Coming clean

February 21, 1991

Imitation is the sincerest form of plagiarism. I didn't make that up. Somebody said it, but I don't remember who. Whoever it was, he probably had a lot of stuff lifted from him without getting any credit.

I've decided to come clean. All my columns, for the last year and a half, were swiped directly from "Ask Babs," an advice column distributed by United American Features between 1943 and 1949. I found the clippings in my grandmother's attic three years ago, and have since been using them for my own gain.

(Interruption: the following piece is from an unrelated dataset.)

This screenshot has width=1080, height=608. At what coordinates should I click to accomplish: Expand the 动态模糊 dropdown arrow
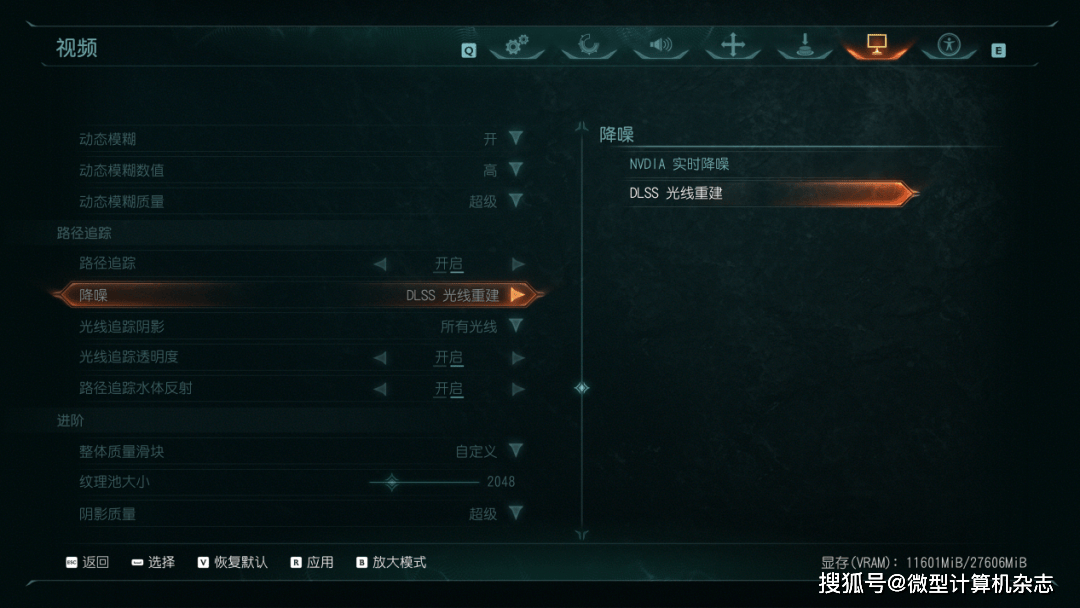(516, 138)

Most of Babs' columns dealt, in one way or another, with the reasons why young women should save themselves until marriage, and the tragic consequences of not doing so. But with clever cutting and pasting, and the substitutions of crucial nouns and verbs, her articles could be customized into pieces suitable for the Daily's unchaste audience. Some examples:

An early column of mine about salmonella was lifted, almost directly, from a morality fable about social diseases. I just switched the ending. In the original, the heroine died, barren and husbandless, in a state asylum. In my version, the heroine lost her lunch and swore off raw cookie dough forever.

Another one of mine, telling readers to "sleep late, avoid yogurt and don't drink decaf," had, in its original form, advised girls to "get up early, drink plenty of milk and don't talk to strangers." I later used the same Babs piece to recommend that the youth of America "sleep with sheep, smoke clove cigarettes and pray regularly to Satan."

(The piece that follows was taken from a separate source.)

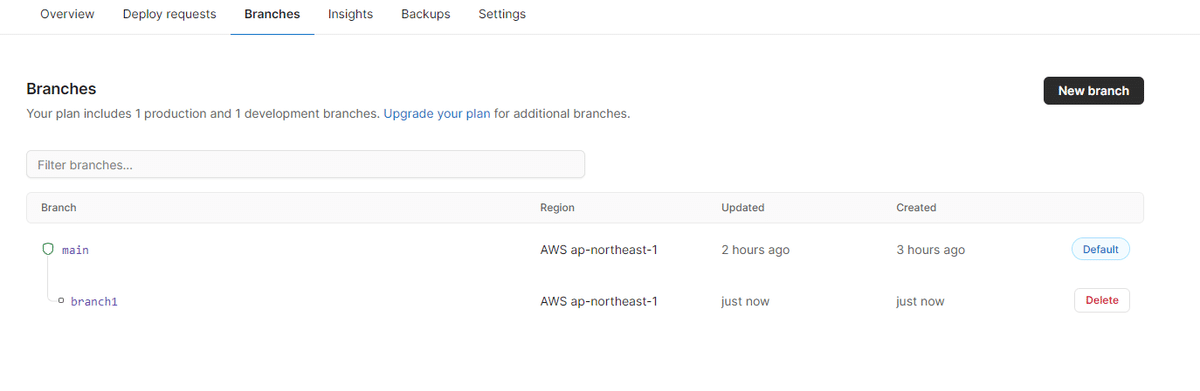Delete branch1 using the Delete button
The width and height of the screenshot is (1200, 391).
coord(1101,300)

And then there were my frequent letters-to-the-Devil pieces, easily concocted by taking original 1940s letters, replacing "Dear Babs," with "Dear Lucifer," and inserting biblical passages wherever appropriate. For example, I substituted "the infernal lake of fire" for "the boy-danger zone," and "wailing and gnashing of teeth" for "kissing and petting and goodness knows what else."

My column telling women, "Don't feel like you have to shave, unless you really want to," was written by simply subverting every principle of grooming Babs ever held dear. Such perversion of principles, Babs claimed, would leave young women "coarse, hairy and manless," and surely lead to "depravity, dungarees, and other unladylike interests."

Last July's "Advice to the lustlorn," piece was copied almost word for word from Babs. I just substituted the letter-writer's alias Name and address withheld for the original Frustrated in Fresno.

A column of mine during the Gulf War, comparing Saddam Hussein to Adolf Hitler, originally was about Hitler, whom Babs criticized for his poor posture and vegetarianism. In her eyes he was "worse than that bushy-faced Mr. Stalin, and surely Miss Eva Braun could do better than the likes of him."

There, I've confessed. I feel much better now. Were Babs still alive -- rumor has it she died of a Vicks' Vapo-Rub overdose -- I would write to her and beg her forgiveness. Now I can only ask forgiveness from you, the reader, to whom I've passed on plagiarized material and bad grooming tips.